About 62 percent of Michigan residents 16 and older are vaccinated. About 33 percent of those 12-19 have received at least one dose of the vaccine. (The U.S. Food and Drug Administration expanded use of the Pfizer vaccine to children 12 to 15 in May. It was authorized for adults in December.)
Those who are “anti-COVID or anti-masking” are going to say the difference this year is unmasked athletes and fewer rules. “But no, no. It’s less rules because we have the vaccine. You know, actually the vaccine will be the liberating thing that gets you from everything,” said Dr. Mark Hamed, medical director for Huron, Lapeer, Sanilac, Tuscola, Alcona, Iosco, Ogemaw and Oscoda counties.
Also an emergency room physician, Hamed reminds people that the vaccine is a safe and highly effective. There is the perception the vaccines were rushed, but they underwent necessary checks, he said.
Flu vaccines have been about 40 to 60 percent effective, according to the CDC. Hamed notes the COVID-19 vaccines, even at their worst, are far better. The Pfizer or Moderna vaccines, when fully administered, have been found to be as high as 94 percent effective against COVID-19 hospitalization.
“This is a damn good vaccine,” Hamed said.
The American Academy of Pediatrics, the CDC and other medical and public health groups recommend vaccination despite “extremally rare” cases of myocarditis, inflammation of the heart muscle, and pericarditis, inflammation of the tissue that forms a sac around the heart. Cases have been most common in boys or young men and occur most often after the second dose.
Most are mild requiring minimal, if any, treatment, according to the Academy of Pediatrics.

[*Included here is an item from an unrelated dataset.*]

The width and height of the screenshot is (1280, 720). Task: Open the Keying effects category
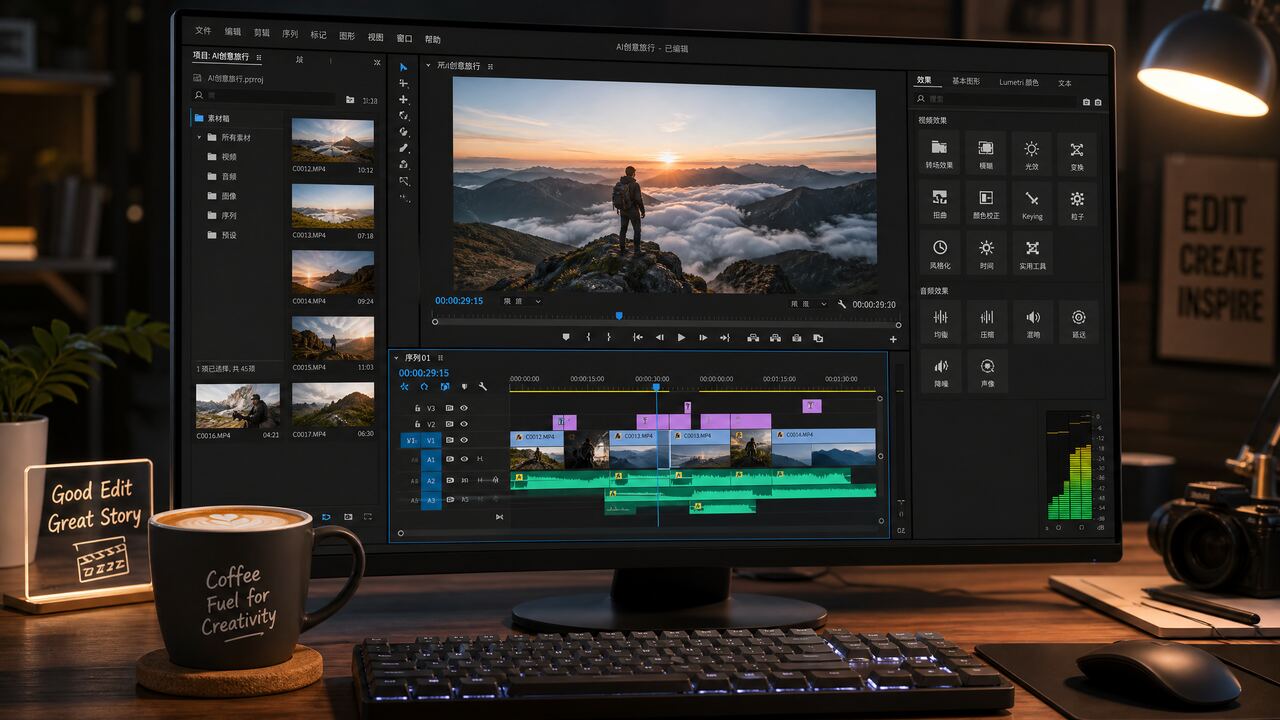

Dr. Bob Lorinser, medical director of the Marquette County Health Department in the Upper Peninsula, said chance of serious illness or death by COVID-19 is lower in children than in adults – the county hasn’t had any pediatric deaths – and the possibility of side effects has to be weighed. “In my mind, the risk of a vaccination should not exceed the benefit.”
If he had a son 12 or older, he would probably have him vaccinated, he said, but for a small group of people, such as boys who have previously tested positive for the virus or had mild myocarditis after a first shot, he might recommend only one dose.
“If you’re concerned then at least take one and we’ll see what happens,” said the doctor, who wanted to be clear that he is “very in favor” of the vaccines and advocates for full vaccination in almost all cases.
Conrad, of Berrien County, noted the most commonly reported side effect is “a sore arm.
Eric Miller, 47, was not worried about his 13-year-old son, eighth grader Easton Miller, undergoing his second shot at a vaccine clinic this month in Coldwater. “I think he is going to be good.”
Eric Miller, a factory supervisor, was already immunized, as were all other members of his large, blended family. It was encouraged at work, he said, and he asked Easton, regularly COVID-19 tested as a middle school wrestler, about whether he wanted the shot.
“Because I felt safer,” Easton said of the reason he agreed.
On a positive note: “I thought it was going to hurt worse,” the teen said.